Search code examples
boostboost-asiotcpclienttcpserverasio

Problem sending 2 files to the client using Boost.Asio, Error: read: End of file [asio.misc:2]


I want to send two files to the client, the first file is img.jpg and the second file is message.txt

The first file img.jpg is received correctly, but the file message.txt is received with size zero

client output is: img.jpg: 49152 message.txt: 4096 read: End of file [asio.misc:2]

here are my client and server codes:

server.cpp:

#include <iostream>
#include <string>
#include <fstream>
#include <vector>
#include <boost/asio.hpp>

int main(int argc, char* argv[])
{
    try
    {
        boost::asio::io_context io;
        std::cout << "Server Start\n";
        boost::asio::ip::tcp::acceptor acc(io,
            boost::asio::ip::tcp::endpoint(
                boost::asio::ip::tcp::v4(), 6666));

        for (;;) {
            boost::asio::ip::tcp::socket sock(io);
            acc.accept(sock);

            std::vector<std::string> names{ "img.jpg" , "message.txt"};
            std::vector<int> sizes{ 49152 , 4096 };

            for (int i = 0; i < 2; ++i) {
            
                //Send Header
                boost::asio::streambuf reply;
                std::ostream header(&reply);
                header << names[i] << " ";
                header << std::to_string(sizes[i]) << " ";
                header << "\r\n";
                boost::asio::write(sock, reply);

                //Send Bytes
                std::ifstream input(names[i], std::ifstream::binary);
                std::vector<char> vec(sizes[i]);
                input.read(&vec[i], sizes[i]);
                boost::asio::write(sock, boost::asio::buffer(vec, sizes[i]));
            }

            sock.close();
        }
        acc.close();
    }
    catch (std::exception& e)
    {
        std::cerr << e.what() << std::endl;
    }

    return 0;
}

client.cpp:

#include <iostream>
#include <string>
#include <fstream>
#include <vector>
#include <boost/asio.hpp>

int main(int argc, char* argv[])
{
    try
    {

        boost::asio::io_context io;
        boost::asio::ip::tcp::resolver resolv(io);
        boost::asio::ip::tcp::resolver::query q("127.0.0.1", "6666");
        boost::asio::ip::tcp::resolver::iterator ep = resolv.resolve(q);
        boost::asio::ip::tcp::socket sock(io);
        boost::asio::connect(sock, ep);

        //Get Files
        for (int i = 0; i < 2; ++i) {

            //Read Header
            boost::asio::streambuf reply;
            boost::asio::read_until(sock, reply, "\r\n");
            std::istream header(&reply);
        
            std::string fileName;
            int fileSize;
            header >> fileName;
            header >> fileSize;
            std::cout << fileName << ": " << fileSize << '\n';
            //Read File Data
            std::ofstream output(fileName, std::ofstream::binary | std::ofstream::app);

            std::vector<char> vec(fileSize);
            boost::asio::read(sock, boost::asio::buffer(vec, vec.size()));

            output.write(&vec[0], vec.size());

            output.close();
        }

        sock.close();

    }
    catch (const std::exception& e) {
        std::cerr << e.what() << std::endl;
    }

    return 0;
}

Solution

  • There are a number of issues.

    1. &vec[i] is a bug in the server side here:

      std::vector<char> vec(sizes[i]);
      input.read(&vec[i], sizes[i]);
      

      If i>0 (which it always is except on the first run) you will address vec out-of-bounds because size is not sizes[i]+i

    2. your header format is sloppy: filenames with spaces will cause UB

    3. os << to_string(n) should just be os << n

    4. server uses a delimiter "\r\n" that the client... completely ignores.
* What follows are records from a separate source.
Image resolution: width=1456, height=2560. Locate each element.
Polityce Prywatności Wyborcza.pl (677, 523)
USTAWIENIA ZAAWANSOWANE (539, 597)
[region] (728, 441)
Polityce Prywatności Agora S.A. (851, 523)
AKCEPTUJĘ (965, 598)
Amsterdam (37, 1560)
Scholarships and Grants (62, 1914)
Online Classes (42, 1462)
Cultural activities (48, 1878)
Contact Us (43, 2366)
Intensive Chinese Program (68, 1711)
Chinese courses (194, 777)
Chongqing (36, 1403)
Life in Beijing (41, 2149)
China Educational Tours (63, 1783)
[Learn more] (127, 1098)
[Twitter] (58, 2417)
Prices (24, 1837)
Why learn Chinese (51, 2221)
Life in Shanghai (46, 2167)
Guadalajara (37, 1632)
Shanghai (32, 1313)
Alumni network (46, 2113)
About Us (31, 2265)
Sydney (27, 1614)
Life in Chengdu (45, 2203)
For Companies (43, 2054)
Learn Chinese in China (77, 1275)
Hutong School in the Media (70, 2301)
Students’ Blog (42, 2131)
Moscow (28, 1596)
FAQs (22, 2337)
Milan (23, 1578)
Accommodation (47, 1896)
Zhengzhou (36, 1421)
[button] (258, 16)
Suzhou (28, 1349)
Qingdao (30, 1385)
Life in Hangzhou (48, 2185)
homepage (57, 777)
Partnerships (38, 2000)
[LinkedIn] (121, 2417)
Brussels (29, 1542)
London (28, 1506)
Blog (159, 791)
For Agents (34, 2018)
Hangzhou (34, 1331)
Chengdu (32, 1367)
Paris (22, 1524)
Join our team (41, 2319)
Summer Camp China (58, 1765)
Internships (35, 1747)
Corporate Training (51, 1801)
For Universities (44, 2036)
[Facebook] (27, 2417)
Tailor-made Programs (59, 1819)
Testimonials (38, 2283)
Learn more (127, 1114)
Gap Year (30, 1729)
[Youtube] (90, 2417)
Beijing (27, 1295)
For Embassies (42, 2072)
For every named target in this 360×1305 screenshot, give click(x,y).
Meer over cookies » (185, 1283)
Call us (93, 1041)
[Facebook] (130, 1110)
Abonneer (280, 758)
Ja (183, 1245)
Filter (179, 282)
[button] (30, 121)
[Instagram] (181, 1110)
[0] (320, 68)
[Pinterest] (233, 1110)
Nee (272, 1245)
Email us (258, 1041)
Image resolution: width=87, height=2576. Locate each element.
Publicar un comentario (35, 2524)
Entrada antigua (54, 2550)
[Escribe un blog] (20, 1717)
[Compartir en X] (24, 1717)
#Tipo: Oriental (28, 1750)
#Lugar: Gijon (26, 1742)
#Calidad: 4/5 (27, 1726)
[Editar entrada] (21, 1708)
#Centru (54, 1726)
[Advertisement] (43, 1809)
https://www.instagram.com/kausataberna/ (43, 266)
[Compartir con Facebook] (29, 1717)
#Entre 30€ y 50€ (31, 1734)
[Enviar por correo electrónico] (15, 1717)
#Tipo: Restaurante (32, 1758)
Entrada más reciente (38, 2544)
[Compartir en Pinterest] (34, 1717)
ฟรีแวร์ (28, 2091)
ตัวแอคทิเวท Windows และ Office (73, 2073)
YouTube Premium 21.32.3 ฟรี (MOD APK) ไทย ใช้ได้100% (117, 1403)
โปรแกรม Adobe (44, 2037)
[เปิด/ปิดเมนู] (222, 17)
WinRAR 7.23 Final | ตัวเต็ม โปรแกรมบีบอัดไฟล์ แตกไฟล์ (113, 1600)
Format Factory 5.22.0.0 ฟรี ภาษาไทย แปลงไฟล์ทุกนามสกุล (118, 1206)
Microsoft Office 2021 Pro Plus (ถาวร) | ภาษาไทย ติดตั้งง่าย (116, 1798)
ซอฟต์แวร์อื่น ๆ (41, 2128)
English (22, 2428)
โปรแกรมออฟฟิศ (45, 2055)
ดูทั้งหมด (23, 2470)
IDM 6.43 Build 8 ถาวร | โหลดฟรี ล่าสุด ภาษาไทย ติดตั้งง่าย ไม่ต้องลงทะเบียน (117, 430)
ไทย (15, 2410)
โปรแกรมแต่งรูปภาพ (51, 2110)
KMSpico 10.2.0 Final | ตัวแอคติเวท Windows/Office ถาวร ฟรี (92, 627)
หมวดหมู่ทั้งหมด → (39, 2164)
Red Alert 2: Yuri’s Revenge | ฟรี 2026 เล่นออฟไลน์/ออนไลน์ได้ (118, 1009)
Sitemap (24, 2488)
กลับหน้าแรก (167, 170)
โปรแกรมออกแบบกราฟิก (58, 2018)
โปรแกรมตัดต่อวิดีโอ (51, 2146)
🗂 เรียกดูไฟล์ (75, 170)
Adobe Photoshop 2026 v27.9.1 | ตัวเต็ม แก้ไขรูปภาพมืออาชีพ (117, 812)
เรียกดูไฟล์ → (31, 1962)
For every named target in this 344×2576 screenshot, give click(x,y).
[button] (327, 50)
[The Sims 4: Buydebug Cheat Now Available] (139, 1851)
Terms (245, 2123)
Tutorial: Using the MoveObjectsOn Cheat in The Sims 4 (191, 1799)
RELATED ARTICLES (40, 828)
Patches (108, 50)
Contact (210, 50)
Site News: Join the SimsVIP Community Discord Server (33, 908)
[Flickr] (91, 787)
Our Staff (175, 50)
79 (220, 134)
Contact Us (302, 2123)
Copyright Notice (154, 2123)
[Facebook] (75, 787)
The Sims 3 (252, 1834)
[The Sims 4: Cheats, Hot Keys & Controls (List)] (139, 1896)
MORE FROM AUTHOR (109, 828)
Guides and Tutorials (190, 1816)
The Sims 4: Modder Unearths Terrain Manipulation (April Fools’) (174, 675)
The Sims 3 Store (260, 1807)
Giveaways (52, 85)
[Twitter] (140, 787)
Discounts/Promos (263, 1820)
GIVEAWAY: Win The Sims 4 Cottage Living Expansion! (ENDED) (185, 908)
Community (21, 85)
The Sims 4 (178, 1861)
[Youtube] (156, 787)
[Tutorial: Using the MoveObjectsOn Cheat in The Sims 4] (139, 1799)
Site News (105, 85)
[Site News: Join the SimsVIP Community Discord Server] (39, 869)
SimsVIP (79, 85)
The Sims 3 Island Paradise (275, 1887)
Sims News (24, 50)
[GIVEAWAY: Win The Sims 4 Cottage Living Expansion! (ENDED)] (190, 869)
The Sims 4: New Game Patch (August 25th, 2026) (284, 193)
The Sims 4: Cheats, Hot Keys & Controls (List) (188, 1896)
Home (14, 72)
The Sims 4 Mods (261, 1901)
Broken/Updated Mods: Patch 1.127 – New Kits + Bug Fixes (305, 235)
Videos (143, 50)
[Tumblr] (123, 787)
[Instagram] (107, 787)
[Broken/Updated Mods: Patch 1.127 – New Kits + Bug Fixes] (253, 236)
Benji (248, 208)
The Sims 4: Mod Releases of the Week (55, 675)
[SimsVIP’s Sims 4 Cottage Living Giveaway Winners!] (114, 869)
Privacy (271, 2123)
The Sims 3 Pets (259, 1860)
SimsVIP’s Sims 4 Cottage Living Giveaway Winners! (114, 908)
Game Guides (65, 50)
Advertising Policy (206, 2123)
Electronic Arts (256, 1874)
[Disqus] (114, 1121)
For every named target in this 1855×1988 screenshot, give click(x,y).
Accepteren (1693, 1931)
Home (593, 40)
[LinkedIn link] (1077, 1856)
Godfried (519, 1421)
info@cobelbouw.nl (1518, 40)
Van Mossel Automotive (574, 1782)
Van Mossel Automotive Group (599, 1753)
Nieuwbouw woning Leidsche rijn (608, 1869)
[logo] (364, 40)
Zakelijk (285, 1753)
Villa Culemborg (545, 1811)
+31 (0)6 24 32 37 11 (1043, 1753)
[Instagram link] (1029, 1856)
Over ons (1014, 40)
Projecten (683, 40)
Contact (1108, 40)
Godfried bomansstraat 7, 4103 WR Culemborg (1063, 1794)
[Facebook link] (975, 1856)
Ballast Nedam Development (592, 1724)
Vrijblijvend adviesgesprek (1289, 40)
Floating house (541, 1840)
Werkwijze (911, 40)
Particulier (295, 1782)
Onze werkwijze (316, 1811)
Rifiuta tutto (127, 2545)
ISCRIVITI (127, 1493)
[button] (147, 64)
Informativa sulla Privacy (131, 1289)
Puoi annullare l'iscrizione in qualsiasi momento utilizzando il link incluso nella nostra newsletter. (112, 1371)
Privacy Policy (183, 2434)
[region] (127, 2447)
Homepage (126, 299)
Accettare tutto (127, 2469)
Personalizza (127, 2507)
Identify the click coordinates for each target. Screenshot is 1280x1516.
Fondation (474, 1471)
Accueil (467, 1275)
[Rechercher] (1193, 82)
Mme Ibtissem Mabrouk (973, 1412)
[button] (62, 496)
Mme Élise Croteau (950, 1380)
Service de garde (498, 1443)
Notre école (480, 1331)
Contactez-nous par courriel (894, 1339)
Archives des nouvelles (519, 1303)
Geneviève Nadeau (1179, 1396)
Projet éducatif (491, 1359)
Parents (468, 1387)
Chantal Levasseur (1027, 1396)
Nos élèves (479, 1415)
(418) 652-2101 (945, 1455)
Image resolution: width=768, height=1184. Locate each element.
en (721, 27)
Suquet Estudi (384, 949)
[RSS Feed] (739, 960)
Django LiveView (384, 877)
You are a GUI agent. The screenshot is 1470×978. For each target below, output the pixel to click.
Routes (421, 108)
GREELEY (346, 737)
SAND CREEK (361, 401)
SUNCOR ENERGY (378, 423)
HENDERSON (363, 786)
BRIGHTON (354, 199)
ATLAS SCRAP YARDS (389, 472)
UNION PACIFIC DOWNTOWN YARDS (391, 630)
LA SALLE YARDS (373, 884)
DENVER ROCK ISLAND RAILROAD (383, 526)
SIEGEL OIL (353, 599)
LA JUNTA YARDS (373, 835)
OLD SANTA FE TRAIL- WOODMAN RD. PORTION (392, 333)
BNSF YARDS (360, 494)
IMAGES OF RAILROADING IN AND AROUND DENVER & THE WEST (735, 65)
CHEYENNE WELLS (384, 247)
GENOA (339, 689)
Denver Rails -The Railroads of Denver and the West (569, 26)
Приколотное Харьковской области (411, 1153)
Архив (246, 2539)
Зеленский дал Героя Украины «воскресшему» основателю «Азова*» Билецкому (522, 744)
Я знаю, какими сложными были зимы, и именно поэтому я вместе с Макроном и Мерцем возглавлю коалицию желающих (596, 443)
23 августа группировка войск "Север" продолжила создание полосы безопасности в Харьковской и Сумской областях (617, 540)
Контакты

All your files begin at least with \r\n that wasn't consumed, and what's worse, the last two characters of the file will then be read as part of the next file's header. This, at best, will fail, but can lead to UB

    5. In fact, it will always lead to UB because there's a complete lack of error handling on the client side

    6. I notice now that you ALMOST skirt the issue by using a separate buffer for the header (streambuf header;) and the contents (directly into vec). However, read_until documents that it may read past the delimiter¹. So, you should have written any remaining data from streambuf and subtract the length from the amount to still read.

      In short, recommend to use separate, exact size buffers OR one DynamicBuffer (like streambuf) per stream.

    7. The same issue is with the client using a new buffer each iteration through the loop:

      for (int i = 0; i < 2; ++i) {
          // Read Header
          asio::streambuf reply;
      

      It should at least be outside the loop so any excess data received will correctly be used on the next iteration

    8. You usually want to deal with partial success of reads (i.e. accept data received together with EOF condition). Here it should not affect correctness because you are precisely limiting the body read to the expected size, but it is still a good habit

    9. You specify redundant buffer size in asio::buffer(vec, vec.size()), this merely invites bugs. Leave them away to get the same behaviour without the risk of getting the wrong size: asio::buffer(vec) (e.g. it would avoid the UB mentioned earlier)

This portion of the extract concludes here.